Chapter 8. Setting the disk scheduler

The disk scheduler is responsible for ordering the I/O requests submitted to a storage device.

You can configure the scheduler in several different ways:

8.1. Disk scheduler changes in RHEL 8

In RHEL 8, block devices support only multi-queue scheduling. This enables the block layer performance to scale well with fast solid-state drives (SSDs) and multi-core systems.

The traditional, single-queue schedulers, which were available in RHEL 7 and earlier versions, have been removed.

8.2. Available disk schedulers

The following multi-queue disk schedulers are supported in RHEL 8:

none
Implements a first-in first-out (FIFO) scheduling algorithm. It merges requests at the generic block layer through a simple last-hit cache.
mq-deadline

Attempts to provide a guaranteed latency for requests from the point at which requests reach the scheduler.

The mq-deadline scheduler sorts queued I/O requests into a read or write batch and then schedules them for execution in increasing logical block addressing (LBA) order. By default, read batches take precedence over write batches, because applications are more likely to block on read I/O operations. After mq-deadline processes a batch, it checks how long write operations have been starved of processor time and schedules the next read or write batch as appropriate.

This scheduler is suitable for most use cases, but particularly those in which the write operations are mostly asynchronous.

bfq

Targets desktop systems and interactive tasks.

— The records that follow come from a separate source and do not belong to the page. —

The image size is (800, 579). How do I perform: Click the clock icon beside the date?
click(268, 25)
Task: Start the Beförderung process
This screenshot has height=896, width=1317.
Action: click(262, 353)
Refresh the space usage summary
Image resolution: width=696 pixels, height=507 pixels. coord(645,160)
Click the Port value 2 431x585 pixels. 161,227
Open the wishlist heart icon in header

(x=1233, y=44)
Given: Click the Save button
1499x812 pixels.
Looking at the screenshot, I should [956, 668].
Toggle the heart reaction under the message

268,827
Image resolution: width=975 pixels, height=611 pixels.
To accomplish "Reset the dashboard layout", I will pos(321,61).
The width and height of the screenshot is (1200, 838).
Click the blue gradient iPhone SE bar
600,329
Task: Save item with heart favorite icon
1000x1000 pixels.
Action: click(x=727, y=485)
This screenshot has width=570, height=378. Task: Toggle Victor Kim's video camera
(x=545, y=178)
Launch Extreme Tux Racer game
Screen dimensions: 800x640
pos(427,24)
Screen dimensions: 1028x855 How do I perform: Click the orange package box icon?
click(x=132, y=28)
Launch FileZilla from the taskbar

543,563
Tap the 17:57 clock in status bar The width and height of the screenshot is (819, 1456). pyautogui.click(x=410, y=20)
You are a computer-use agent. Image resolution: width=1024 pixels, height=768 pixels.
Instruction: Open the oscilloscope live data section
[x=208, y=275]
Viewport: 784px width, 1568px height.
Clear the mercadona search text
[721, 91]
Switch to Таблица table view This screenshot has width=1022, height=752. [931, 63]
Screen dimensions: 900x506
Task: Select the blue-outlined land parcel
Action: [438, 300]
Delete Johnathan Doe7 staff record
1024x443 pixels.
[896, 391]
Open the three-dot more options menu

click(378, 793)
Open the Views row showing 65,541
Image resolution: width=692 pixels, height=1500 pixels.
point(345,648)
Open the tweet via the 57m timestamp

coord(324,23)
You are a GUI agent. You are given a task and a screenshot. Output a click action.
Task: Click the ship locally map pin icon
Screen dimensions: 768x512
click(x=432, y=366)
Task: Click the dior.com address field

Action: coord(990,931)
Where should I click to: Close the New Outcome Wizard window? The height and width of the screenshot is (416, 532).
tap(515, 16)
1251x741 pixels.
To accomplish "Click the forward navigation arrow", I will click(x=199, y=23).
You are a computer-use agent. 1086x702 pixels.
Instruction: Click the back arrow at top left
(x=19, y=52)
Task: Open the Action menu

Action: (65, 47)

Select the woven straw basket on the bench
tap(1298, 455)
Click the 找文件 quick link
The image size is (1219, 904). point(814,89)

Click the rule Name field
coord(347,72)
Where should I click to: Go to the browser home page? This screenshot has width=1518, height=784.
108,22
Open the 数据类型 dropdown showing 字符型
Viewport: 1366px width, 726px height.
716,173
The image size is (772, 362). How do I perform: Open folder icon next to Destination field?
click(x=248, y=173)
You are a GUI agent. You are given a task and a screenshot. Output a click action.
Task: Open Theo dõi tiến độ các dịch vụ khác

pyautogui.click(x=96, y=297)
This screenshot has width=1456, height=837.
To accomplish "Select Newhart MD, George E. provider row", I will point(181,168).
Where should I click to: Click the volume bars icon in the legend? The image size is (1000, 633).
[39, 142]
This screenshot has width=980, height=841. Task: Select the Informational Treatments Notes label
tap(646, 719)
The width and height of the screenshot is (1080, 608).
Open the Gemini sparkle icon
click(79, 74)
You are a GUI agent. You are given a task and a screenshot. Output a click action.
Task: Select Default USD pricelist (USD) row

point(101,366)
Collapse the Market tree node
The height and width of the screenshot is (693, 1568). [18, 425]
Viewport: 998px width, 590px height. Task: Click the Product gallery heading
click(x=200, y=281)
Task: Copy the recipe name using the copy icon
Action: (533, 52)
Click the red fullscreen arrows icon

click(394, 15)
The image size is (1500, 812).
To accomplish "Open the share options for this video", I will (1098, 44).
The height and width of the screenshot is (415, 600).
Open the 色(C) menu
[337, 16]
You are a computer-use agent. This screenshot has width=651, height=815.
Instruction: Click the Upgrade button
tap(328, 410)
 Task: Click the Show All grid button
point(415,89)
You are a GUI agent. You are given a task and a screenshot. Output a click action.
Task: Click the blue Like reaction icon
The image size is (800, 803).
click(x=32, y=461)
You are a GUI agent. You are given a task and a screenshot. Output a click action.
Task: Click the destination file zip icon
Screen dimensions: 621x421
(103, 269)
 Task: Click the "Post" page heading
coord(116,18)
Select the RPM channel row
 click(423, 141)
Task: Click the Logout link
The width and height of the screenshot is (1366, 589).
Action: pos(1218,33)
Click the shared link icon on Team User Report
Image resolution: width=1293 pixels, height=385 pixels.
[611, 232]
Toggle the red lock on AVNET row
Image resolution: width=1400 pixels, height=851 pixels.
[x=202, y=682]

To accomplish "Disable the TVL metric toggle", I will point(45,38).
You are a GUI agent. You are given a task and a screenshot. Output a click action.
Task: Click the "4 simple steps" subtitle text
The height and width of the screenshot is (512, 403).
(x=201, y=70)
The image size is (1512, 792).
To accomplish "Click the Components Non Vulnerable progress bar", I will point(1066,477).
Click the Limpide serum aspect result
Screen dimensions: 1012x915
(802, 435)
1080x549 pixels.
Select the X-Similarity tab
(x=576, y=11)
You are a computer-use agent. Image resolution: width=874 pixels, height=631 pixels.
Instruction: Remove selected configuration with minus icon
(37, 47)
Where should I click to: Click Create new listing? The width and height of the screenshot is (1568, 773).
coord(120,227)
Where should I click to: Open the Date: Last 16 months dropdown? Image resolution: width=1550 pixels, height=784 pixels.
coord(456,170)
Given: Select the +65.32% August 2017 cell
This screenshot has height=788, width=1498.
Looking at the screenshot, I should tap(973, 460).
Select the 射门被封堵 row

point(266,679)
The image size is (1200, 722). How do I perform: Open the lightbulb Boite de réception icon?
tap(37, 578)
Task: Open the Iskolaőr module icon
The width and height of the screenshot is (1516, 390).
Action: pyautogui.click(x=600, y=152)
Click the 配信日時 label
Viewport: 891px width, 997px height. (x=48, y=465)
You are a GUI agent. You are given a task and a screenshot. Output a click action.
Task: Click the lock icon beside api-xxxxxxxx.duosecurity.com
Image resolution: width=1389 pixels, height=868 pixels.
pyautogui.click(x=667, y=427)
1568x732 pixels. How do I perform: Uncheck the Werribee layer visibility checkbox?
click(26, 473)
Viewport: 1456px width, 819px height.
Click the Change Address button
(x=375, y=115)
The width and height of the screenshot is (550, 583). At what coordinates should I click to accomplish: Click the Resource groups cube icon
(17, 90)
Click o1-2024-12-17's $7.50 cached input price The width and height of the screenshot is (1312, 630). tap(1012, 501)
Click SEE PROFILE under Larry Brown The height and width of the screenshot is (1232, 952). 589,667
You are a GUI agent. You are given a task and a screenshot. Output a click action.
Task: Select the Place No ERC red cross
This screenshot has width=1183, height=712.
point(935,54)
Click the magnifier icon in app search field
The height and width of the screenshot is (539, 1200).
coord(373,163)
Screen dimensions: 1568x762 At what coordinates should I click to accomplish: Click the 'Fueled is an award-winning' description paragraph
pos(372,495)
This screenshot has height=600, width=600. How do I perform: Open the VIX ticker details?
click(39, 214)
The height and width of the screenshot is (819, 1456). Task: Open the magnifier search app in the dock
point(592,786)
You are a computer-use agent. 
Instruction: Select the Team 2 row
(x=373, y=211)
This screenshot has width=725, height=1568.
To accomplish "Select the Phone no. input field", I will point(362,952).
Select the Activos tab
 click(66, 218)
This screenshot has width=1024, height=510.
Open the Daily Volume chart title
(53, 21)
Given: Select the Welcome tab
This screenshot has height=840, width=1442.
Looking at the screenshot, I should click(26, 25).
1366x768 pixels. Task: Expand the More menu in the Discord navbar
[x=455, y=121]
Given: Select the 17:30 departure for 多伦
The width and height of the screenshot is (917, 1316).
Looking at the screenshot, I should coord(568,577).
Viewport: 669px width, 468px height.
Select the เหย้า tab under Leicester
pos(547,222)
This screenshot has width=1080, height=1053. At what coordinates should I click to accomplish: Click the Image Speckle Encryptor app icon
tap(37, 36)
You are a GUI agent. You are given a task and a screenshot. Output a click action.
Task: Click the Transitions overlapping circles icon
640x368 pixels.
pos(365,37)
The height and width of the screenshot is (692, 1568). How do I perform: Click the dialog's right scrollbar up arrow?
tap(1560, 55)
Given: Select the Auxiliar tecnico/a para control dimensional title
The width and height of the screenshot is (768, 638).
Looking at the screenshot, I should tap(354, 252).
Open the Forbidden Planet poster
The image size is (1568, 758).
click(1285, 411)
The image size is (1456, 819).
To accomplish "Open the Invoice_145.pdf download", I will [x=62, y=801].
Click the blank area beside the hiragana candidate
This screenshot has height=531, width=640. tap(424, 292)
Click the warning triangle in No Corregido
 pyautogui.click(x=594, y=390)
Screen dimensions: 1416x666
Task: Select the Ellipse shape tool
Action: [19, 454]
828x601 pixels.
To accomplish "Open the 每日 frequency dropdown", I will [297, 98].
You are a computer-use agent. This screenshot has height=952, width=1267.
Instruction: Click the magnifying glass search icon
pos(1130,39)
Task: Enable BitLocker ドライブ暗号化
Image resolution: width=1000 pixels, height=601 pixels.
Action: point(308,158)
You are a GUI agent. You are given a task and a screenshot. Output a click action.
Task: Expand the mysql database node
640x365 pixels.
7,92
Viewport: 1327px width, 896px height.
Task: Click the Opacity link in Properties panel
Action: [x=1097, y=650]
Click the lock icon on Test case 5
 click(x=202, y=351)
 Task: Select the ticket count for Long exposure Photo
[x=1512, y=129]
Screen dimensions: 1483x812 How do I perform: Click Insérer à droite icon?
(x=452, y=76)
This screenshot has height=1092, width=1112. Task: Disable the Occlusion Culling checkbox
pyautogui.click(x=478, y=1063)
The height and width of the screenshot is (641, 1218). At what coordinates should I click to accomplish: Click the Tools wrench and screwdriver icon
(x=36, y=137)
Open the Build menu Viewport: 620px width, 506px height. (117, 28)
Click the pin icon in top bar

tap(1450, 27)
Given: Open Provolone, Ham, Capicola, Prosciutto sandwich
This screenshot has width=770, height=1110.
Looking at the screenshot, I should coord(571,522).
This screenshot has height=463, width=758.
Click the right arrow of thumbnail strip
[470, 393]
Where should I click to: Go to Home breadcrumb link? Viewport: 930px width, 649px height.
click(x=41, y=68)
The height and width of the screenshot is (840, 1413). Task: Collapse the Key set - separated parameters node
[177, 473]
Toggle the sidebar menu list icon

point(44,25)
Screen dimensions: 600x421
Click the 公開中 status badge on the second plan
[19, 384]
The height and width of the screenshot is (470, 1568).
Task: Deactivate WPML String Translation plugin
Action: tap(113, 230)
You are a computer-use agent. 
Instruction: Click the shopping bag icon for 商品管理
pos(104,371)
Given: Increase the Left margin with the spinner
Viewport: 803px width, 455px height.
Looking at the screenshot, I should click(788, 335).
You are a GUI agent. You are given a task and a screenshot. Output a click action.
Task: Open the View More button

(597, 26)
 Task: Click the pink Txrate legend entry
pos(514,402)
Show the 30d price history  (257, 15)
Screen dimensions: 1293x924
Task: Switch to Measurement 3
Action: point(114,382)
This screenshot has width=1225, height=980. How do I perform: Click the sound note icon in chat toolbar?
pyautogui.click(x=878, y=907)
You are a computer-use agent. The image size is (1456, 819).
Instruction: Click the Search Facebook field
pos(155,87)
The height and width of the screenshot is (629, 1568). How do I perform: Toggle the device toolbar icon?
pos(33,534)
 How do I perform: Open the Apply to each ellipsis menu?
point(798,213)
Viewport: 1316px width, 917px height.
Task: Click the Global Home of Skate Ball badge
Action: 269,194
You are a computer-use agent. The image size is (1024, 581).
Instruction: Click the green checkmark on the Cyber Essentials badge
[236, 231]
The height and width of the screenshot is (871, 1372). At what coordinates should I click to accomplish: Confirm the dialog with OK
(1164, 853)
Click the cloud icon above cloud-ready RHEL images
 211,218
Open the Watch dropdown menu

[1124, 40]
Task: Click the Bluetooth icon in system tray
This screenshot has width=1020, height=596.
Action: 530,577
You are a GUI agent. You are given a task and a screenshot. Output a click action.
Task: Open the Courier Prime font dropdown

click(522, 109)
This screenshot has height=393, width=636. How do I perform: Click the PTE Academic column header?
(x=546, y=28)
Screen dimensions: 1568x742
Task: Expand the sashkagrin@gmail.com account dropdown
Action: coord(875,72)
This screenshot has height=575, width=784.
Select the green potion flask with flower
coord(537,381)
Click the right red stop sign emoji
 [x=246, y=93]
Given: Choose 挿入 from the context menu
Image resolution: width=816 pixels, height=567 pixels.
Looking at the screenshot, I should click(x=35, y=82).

The bfq scheduler ensures that a single application is never using all of the bandwidth. In effect, the storage device is always as responsive as if it was idle. In its default configuration, bfq focuses on delivering the lowest latency rather than achieving the maximum throughput.

bfq is based on cfq code. It does not grant the disk to each process for a fixed time slice but assigns a budget measured in number of sectors to the process.

This scheduler is suitable while copying large files and the system does not become unresponsive in this case.

kyber

The scheduler tunes itself to achieve a latency goal. You can configure the target latencies for read and synchronous write requests.

This scheduler is suitable for fast devices, for example NVMe, SSD, or other low latency devices.

8.3. Different disk schedulers for different use cases

Depending on the task that your system performs, the following disk schedulers are recommended as a baseline prior to any analysis and tuning tasks:

Table 8.1. Disk schedulers for different use cases

Use caseDisk scheduler

Traditional HDD with a SCSI interface

Use mq-deadline or bfq.

High-performance SSD or a CPU-bound system with fast storage

Use none, especially when running enterprise applications. Alternatively, use kyber.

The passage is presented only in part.